**TASK INSTRUCTIONS:**
(a) Pull the passage from "The Heart and" to "food classification system." out of the article on ultra-processed foods in Canada, word for word.
(b) Extend the article on ultra-processed foods in Canada, starting right after its last sentence.

**PASSAGE TO READ:**
==========

Consumption of ultra-processed foods is at an all-time high in Canada

The Heart and Stroke Foundation has released new reports indicating that almost half of our daily caloric intake is in the form of ultra-processed foods. The study analyzed the dietary patterns of Canadians by focusing on processed food intake using a food classification system.

Food is not deemed healthy or unhealthy simply due to ‘processing’. In this study, the leading method used to classify diets according to food processing was the NOVA system. The NOVA system involves physical, biological and chemical processes applied to foods after their separation from nature. NOVA classifies all foods and drinks into four distinct groups, which include:

  • Unprocessed or minimally processed foods (fresh/dry/frozen vegetables; grains; legumes; fruits; nuts; meat; eggs; milk);
  • Processed culinary ingredients (fats; sugars; oils; salt);
  • Processed foods (bread; cheese; salted/pickled/cured meats; vegetables, legumes, fruits preserved in oil/brine/syrup);
  • Ultra-processed foods (fast food; sugary drinks; chips; candies; sweetened milk products; sweetened cereals; industrialized breads/desserts; packaged soups; partial hydrogenation of oils).

This report examined new Canadian data obtained from the Canadian Community Health Survey conducted by Statistics Canada in 2015. Among Canadians aged 2 years and above, 38.9% of dietary energy was from unprocessed foods, 6.3% from processed culinary ingredients, 6.5% from processed foods and 48.3% from ultra-processed foods. Overall, total dietary energy of ultra-processed foods was found to be highest among children aged 9 to 13, at 57.2%, and adolescents aged 14 to 18, at 54.7%.

==========

Saved data entries:
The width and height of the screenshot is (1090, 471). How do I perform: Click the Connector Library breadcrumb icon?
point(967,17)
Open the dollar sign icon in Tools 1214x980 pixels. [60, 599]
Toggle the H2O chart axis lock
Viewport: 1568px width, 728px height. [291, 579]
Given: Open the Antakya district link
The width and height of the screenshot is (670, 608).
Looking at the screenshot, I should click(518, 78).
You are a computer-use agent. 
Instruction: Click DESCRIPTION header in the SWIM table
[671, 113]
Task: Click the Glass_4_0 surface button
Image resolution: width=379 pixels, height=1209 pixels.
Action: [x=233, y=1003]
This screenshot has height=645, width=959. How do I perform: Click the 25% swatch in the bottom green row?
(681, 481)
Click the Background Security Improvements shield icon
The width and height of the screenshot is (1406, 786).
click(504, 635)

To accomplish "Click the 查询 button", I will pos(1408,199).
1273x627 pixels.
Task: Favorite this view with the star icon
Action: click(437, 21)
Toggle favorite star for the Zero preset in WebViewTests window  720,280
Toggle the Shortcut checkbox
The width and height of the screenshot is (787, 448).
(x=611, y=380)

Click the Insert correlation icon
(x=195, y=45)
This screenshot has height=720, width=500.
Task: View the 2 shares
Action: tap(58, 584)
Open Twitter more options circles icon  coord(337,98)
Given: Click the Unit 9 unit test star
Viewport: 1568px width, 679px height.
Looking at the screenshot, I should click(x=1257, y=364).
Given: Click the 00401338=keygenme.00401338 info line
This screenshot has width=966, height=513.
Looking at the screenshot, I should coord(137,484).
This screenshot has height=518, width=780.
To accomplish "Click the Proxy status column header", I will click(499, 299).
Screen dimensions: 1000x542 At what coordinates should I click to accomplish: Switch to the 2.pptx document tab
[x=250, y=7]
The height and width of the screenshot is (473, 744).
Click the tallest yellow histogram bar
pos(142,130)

==========

**TASK-BY-TASK ANSWERS:**
(a)
The Heart and Stroke Foundation has released new reports indicating that almost half of our daily caloric intake is in the form of ultra-processed foods. The study analyzed the dietary patterns of Canadians by focusing on processed food intake using a food classification system.

(b)
“Ultra-processed foods displace all other food groups. They are usually branded assertively, packaged attractively, and marketed intensively, especially to our children,” the lead researcher, Dr. Moubarac, stated.

There was an interesting variation in total dietary energy from ultra-processed foods among immigrants and their Canadian-born counterparts at 37.8% and 51.6% respectively.

The nutritional quality of the four food groups, as classified by the NOVA system, were also compared in the study. The unprocessed, processed culinary ingredients and processed foods were grouped as one and were then compared to the ultra-processed foods group. Ultra-processed foods had almost half the amount of protein at 11.6% compared with 21.3%; more carbohydrates at 52.3% compared with 46.6%; and more total fat at 35.8% compared with 31.8%. Furthermore, free sugars were three times higher in ultra-processed foods, sodium density was almost twice as high, and dietary fibre was much lower.

A large number of population-based studies from Canada, the United States and Europe support these findings. All the evidence indicates that diets based on freshly prepared meals are healthy, and those that contain large amounts of ultra-processed foods are unhealthy. This is a universal rule.